Exercise inputs:
%%
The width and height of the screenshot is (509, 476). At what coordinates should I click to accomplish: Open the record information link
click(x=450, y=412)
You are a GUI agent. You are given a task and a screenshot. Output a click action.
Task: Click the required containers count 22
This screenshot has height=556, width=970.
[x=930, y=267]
%%
%%
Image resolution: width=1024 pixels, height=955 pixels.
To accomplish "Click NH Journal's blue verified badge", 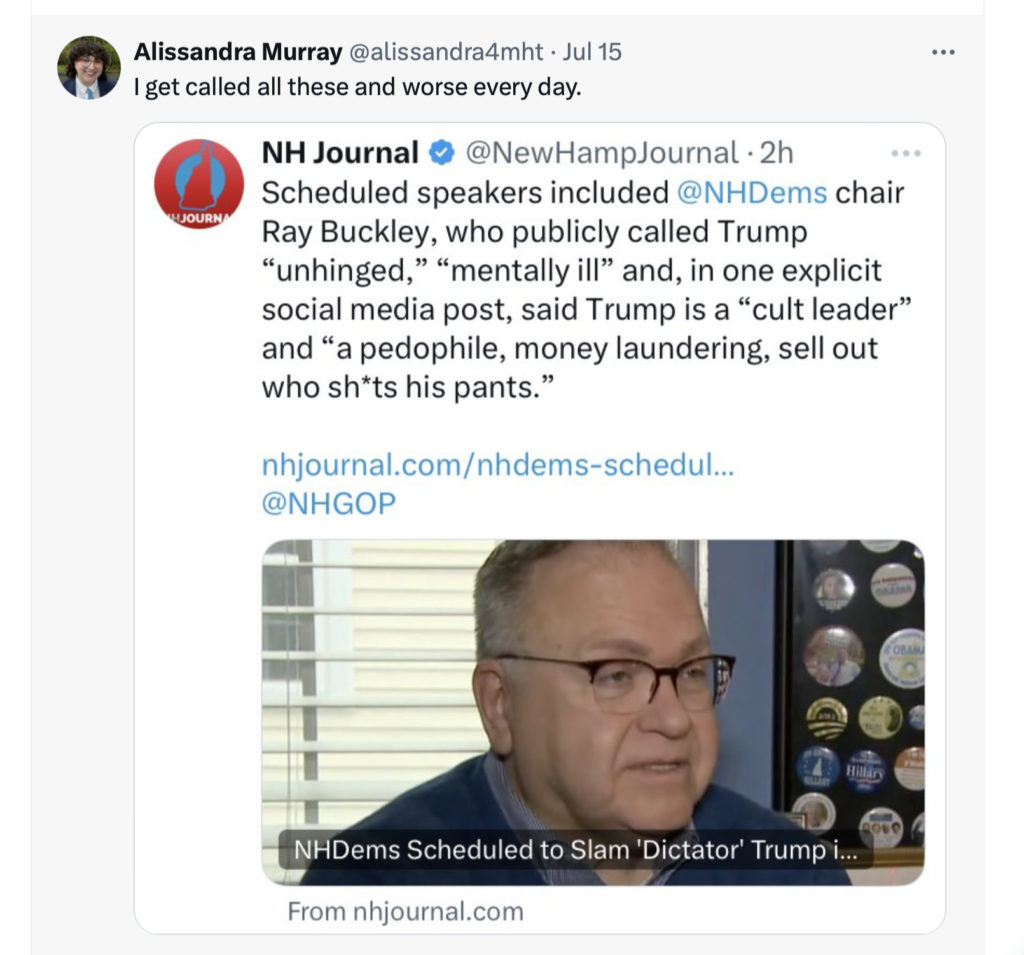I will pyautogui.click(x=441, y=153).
%%
Would you output, from the records above, exactly the run of lines that starts at the line containing "The width and" and ends at the line containing "Task: Click the required containers count 22", and only that run?

Your response:
The width and height of the screenshot is (509, 476). At what coordinates should I click to accomplish: Open the record information link
click(x=450, y=412)
You are a GUI agent. You are given a task and a screenshot. Output a click action.
Task: Click the required containers count 22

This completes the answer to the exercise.